The group of buyers includes the Canada Pension Plan Investment Board, Public Sector Pension Investment Board and Temasek Holdings.
The sale represents a landmark for Tesco chief executive Dave Lewis in his efforts to revive the struggling retailer.
By exiting its largest international business, the company is taking a key step in trimming a debt pile of about 21.7 billion pounds that has led to its credit ratings being cut to junk, the news agency said.
Further divestments may follow, with Tesco also exploring the sale of its Dunnhumby data-analytics business, it said.

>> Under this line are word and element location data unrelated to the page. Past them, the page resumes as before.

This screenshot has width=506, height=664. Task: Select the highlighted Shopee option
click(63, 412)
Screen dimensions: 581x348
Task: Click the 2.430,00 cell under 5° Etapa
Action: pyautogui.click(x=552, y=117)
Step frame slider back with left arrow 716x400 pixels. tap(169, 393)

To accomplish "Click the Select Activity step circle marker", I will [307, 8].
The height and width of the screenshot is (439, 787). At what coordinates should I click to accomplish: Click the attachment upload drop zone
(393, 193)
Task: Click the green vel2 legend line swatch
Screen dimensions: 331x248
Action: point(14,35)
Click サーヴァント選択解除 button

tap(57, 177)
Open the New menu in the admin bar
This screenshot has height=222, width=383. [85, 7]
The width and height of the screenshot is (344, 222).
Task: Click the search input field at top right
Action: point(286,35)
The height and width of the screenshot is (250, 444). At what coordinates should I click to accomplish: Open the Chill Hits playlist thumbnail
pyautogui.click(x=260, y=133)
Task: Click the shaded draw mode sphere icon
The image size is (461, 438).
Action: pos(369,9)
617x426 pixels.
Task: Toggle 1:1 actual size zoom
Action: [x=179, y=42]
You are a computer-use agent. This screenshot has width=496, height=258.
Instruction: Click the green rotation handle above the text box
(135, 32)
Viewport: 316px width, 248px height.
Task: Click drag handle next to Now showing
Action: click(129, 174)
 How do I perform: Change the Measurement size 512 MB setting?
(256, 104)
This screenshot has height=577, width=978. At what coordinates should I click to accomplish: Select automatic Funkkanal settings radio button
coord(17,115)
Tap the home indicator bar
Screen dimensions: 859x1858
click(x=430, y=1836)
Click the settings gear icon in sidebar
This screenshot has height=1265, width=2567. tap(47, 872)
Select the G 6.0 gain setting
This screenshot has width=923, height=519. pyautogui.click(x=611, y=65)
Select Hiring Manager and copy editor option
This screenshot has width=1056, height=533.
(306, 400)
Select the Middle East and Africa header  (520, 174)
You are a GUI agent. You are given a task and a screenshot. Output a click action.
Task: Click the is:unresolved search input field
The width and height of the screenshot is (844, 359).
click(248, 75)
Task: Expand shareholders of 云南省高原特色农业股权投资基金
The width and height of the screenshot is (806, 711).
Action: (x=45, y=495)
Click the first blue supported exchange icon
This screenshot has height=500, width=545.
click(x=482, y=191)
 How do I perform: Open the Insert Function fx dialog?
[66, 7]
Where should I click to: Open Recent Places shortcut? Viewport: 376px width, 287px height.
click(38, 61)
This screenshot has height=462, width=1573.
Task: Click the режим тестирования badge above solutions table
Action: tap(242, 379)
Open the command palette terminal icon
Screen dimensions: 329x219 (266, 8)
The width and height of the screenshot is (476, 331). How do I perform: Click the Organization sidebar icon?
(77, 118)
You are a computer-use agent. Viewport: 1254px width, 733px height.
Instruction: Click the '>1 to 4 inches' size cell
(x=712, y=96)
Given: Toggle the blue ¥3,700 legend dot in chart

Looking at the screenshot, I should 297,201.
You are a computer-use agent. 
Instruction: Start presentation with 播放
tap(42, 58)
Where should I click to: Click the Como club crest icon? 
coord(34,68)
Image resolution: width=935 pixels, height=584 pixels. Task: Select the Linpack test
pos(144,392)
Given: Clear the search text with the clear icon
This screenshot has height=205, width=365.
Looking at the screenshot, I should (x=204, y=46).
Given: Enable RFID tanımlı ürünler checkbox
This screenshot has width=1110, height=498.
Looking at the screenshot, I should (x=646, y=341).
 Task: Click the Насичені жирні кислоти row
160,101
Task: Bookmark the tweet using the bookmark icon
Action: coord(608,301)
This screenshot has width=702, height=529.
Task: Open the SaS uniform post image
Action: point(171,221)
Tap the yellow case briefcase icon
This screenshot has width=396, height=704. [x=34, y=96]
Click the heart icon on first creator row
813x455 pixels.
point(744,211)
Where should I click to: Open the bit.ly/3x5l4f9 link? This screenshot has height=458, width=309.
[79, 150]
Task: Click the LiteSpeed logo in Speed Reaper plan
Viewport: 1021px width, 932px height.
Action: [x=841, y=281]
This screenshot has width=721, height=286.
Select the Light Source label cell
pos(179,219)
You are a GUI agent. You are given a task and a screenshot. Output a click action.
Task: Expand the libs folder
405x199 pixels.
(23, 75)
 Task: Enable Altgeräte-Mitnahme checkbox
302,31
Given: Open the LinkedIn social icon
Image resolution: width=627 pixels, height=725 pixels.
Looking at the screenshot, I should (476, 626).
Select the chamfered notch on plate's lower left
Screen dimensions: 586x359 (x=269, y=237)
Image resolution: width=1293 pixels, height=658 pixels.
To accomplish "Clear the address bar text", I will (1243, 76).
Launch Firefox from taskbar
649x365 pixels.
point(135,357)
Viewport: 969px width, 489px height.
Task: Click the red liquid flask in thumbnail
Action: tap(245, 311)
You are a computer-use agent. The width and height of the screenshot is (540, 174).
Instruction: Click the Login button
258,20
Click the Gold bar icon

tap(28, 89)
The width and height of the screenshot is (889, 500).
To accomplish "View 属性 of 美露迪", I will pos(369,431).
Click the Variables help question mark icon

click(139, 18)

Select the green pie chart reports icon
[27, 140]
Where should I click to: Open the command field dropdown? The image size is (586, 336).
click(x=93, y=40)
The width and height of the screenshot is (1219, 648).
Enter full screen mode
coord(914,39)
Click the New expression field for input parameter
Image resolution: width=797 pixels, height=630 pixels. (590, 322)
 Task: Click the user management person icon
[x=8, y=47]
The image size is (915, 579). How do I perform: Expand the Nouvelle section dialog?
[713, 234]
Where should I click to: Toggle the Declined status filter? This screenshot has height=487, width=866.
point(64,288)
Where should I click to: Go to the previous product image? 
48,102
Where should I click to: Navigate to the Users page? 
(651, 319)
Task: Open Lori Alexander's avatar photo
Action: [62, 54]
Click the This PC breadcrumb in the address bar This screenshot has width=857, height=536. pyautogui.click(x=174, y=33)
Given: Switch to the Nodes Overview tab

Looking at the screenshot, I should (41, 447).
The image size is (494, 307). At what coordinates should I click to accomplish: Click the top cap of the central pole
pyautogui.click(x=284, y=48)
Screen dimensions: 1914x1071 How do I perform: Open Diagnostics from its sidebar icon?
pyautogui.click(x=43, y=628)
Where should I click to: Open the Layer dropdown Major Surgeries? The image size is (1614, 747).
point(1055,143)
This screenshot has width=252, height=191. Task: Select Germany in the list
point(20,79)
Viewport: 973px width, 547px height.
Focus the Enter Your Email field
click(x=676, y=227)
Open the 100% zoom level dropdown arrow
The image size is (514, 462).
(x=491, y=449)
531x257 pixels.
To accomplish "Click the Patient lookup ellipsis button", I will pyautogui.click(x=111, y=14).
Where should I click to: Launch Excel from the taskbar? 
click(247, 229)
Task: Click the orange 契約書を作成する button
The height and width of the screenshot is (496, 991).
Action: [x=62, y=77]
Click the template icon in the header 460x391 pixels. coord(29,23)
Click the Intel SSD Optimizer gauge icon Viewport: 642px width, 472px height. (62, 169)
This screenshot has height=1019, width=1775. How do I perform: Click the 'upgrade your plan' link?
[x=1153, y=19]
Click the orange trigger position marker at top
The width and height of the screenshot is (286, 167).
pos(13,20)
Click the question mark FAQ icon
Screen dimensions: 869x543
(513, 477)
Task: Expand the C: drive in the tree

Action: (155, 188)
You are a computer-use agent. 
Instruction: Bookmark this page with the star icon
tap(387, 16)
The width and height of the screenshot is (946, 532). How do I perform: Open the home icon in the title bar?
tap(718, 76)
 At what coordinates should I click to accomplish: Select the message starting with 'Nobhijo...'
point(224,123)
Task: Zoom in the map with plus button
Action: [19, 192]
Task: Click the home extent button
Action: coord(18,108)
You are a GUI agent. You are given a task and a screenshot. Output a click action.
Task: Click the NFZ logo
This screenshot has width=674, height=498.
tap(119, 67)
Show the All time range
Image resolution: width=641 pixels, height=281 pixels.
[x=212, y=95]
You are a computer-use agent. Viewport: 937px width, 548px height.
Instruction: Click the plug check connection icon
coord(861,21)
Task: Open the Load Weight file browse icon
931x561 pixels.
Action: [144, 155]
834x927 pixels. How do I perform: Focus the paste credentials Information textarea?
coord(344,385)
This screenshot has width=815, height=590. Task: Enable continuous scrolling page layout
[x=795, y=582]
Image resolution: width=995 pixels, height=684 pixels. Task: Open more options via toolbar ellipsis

“Completing this disposal is very positive for Tesco’s balance sheet,” David Payne, an analyst at Nomura Holdings Inc., said by phone. “Investors have been getting more nervous about a possible rights issue at Tesco.”
Tesco will book a loss of about 150 million pounds from the sale.
Taxes and fees associated with the deal will reduce the net cash proceeds to about 3.35 billion pounds, to be paid in a combination of US dollars and Korean won.
The purchase values the unit’s equity at about US$4.9 billion, MBK said.
The grocer plans to use most of the money to pay off debt over the next 18 months.
The company also said it will be able to consider investment opportunities such as the “selective” purchase of some of the store properties it leases in the UK.
The acquisition gives the MBK-led group a discount store chain that’s second only to E-Mart in Korea, with 1,075 outlets generating annual revenue of more than US$8 billion.
E-Mart, part of the family-run Shinsegae Group, estimates it had 29 percent of the market last year, followed by Homeplus’ 25 percent and Lotte Mart’s 16 percent.